Local Dispatch: If from Pittsburgh, you know home is a state of mind
I read a Saturday Diary in the Post-Gazette a few months ago about how Pittsburghers don't really know where Pittsburgh is.
The writer said we think we're in the Midwest, but we're really in the East because we were one of the original 13 colonies. And we don't think and act like true Midwesterners.
It seemed like a fruitless exercise to me because, like the kids in the Charlie Brown Christmas special, it misses the point. To riff Linus, if I may, "I can tell you where Pittsburgh is, Charlie Brown."
My folks moved to Sarasota, Fla., some years ago. Everybody living in Sarasota has moved there from elsewhere. There are actually only six native-born Sarasotans still there, and they pretty much keep to themselves. Also, it's settled law that to move to Sarasota, you or your spouse must be at least 70 years old.
Point is that my dad joined a golf club down there, and when I'd visit we'd shoot the breeze with the rest of the gang after the round. When I'd ask where they were from, I'd get, "Over on Longboat Key. ... Siesta Key. ... Down the road in Venice. ... We have a place in Bradenton." And so on.
But people from these environs invariably answered, "Pittsburgh. Well, actually a little place outside of Pittsburgh (Aspinwall, Squirrel Hill, Green Tree, etc.)."
My daughter and I were in Cambridge, Mass., some time ago and were trying to get to St. Paul's Church for Mass one Saturday evening. And we couldn't find it. I tried to stop four or five people and they all either ignored me or brushed me off.
Then along came a lady who gave off a different vibe, so I asked her. She responded, "Well, it's on a side street that's tricky to get to. Look, I'm going that way. Why not walk along with me and I'll show you."
I said, "Gee, that's the way we do it in Pittsburgh."
She laughed and said, "I'm from Pittsburgh. Well, I've been here for about 10 years, but I'm from the South Side."
My son and his wife were visiting my daughter in Washington, D.C., and they were doing the monuments tour. At the Lincoln Memorial, Rebecca wanted a picture of the three of them, so she asked a lady if she would take one. "Sure."
She snapped one in front of Abe, showed it to Beck to see if it looked OK, and then suggested one in front of the Gettysburg Address, then one with the reflecting pool in the background, and then a few others.

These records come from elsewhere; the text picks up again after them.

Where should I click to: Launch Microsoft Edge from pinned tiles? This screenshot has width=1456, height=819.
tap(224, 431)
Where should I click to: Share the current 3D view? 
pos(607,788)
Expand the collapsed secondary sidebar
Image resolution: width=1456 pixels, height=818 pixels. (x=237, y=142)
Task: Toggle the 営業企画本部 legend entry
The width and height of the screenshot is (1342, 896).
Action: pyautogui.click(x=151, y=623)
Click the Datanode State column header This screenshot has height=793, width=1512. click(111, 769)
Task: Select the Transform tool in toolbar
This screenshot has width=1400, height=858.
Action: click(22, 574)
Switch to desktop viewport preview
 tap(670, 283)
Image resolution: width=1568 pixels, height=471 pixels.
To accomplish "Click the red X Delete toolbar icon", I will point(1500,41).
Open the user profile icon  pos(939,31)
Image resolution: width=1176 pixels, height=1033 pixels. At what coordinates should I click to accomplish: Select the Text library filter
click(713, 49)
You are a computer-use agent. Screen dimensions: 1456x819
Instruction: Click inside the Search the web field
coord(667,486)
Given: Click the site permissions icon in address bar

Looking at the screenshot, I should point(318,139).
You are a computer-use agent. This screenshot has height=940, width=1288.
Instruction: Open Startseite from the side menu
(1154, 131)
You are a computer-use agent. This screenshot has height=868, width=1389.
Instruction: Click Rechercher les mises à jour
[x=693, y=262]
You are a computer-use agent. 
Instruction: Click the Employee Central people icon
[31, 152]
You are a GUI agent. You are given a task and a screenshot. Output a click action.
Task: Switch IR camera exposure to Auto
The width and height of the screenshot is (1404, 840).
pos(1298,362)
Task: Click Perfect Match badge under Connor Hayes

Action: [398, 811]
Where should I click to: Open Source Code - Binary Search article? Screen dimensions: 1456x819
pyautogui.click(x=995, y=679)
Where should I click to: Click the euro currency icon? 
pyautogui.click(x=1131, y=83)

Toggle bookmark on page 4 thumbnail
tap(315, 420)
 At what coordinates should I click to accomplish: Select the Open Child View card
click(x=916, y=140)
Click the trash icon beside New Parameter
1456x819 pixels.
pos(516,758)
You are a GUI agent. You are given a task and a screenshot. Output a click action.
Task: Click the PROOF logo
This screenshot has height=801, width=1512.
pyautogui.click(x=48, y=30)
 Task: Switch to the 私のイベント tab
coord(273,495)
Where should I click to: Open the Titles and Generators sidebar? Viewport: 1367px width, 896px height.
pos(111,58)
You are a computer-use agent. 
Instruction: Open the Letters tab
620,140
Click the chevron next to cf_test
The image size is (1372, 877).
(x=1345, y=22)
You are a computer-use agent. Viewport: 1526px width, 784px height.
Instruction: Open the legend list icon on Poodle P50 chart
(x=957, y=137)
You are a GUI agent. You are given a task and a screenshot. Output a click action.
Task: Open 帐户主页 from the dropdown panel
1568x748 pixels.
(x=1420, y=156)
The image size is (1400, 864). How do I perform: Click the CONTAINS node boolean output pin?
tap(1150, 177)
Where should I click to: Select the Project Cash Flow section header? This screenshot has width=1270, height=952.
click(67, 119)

Beck finally said, "Gee, thanks, I think that's plenty. It's so nice of you to take so many, because my brother and his wife are down from Pittsburgh, where I'm from originally, and we wanted to have --"
"Really?! I'm from the North Hills."
And if the Big Guy is beneficent to the wife and me, one day we will live in Scottsdale, Ariz. And if anybody asks me where I'm from, I'll say, "Pittsburgh. Actually, west of there in a place called Moon Township."
And that's where Pittsburgh is. You carry it around with you no matter where you happen to be residing or visiting. Pittsburgh is more a state of mind than a place, so Pittsburgh -- kinda like God -- is everywhere.
Wherever you are is where Pittsburgh is.
I had a patient who traveled the world for work. And since we both love the Steelers, inevitably we'd get around to that. He had just come back from China, so just for a goof I said, "I hear you can find a Steelers bar everywhere. How 'bout Beijing?"
He said, "Well, there's two. But one's a lot better than the other."